WORK REQUIRED
Exactly reproduce the lines from the one holding "Task: Choose the Polyline drawing tool" through the end of the records, including both boundary lines but no pictures.

Stored data entries
________________

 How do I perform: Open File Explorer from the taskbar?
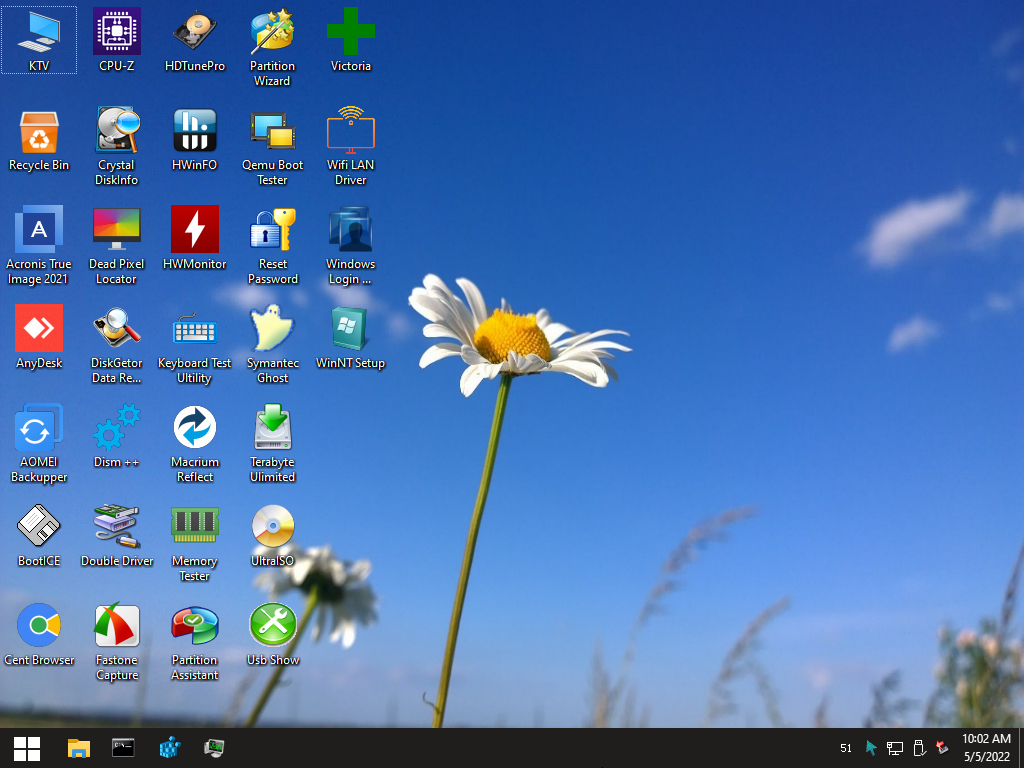click(x=78, y=748)
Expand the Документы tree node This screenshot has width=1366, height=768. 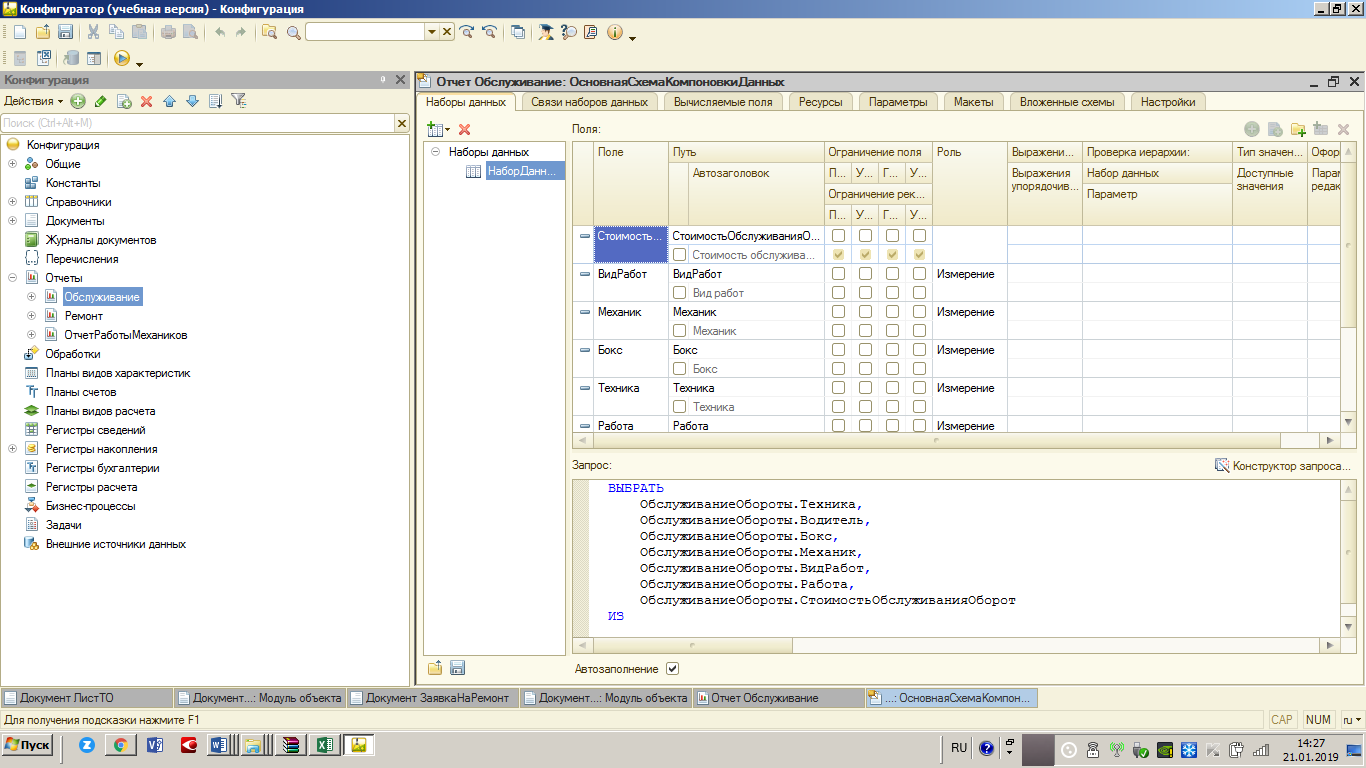pos(12,221)
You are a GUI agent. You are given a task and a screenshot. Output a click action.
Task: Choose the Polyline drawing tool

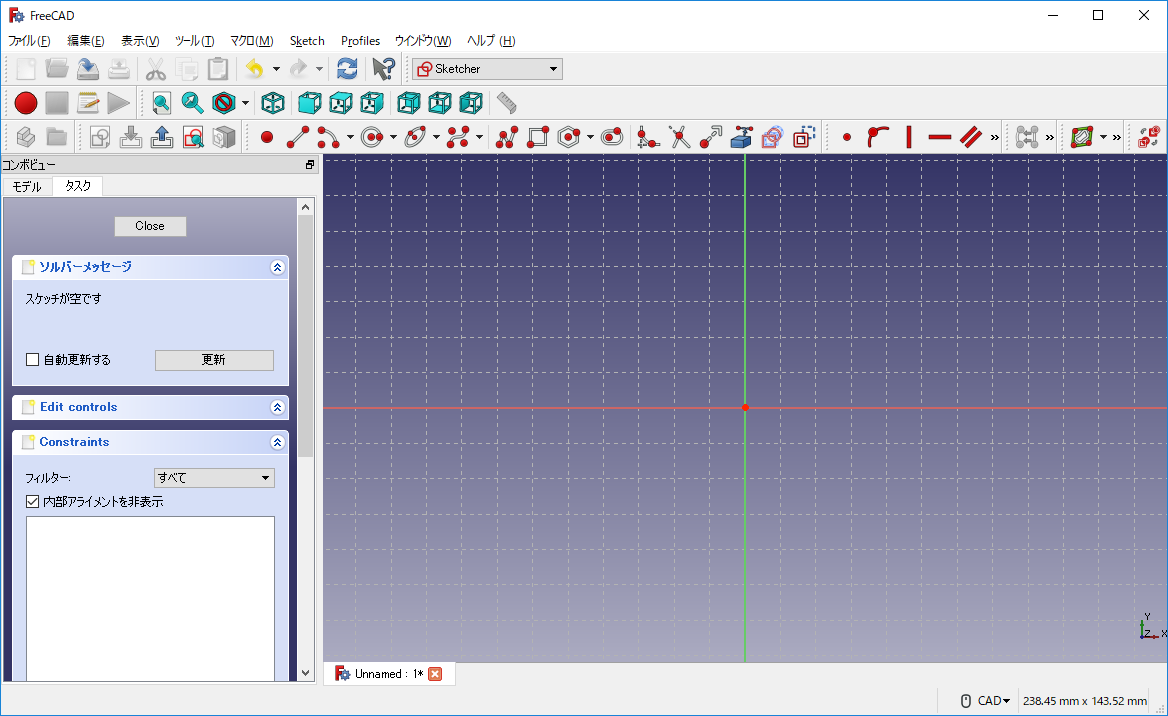507,137
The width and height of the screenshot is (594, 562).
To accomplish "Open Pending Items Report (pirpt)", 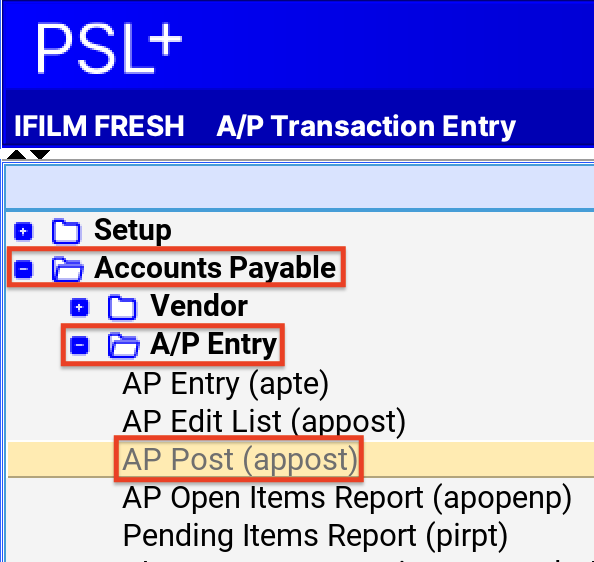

________________

WRITTEN RESPONSE
Task: Choose the Polyline drawing tool

507,137
The width and height of the screenshot is (594, 562).
To accomplish "Open Pending Items Report (pirpt)", 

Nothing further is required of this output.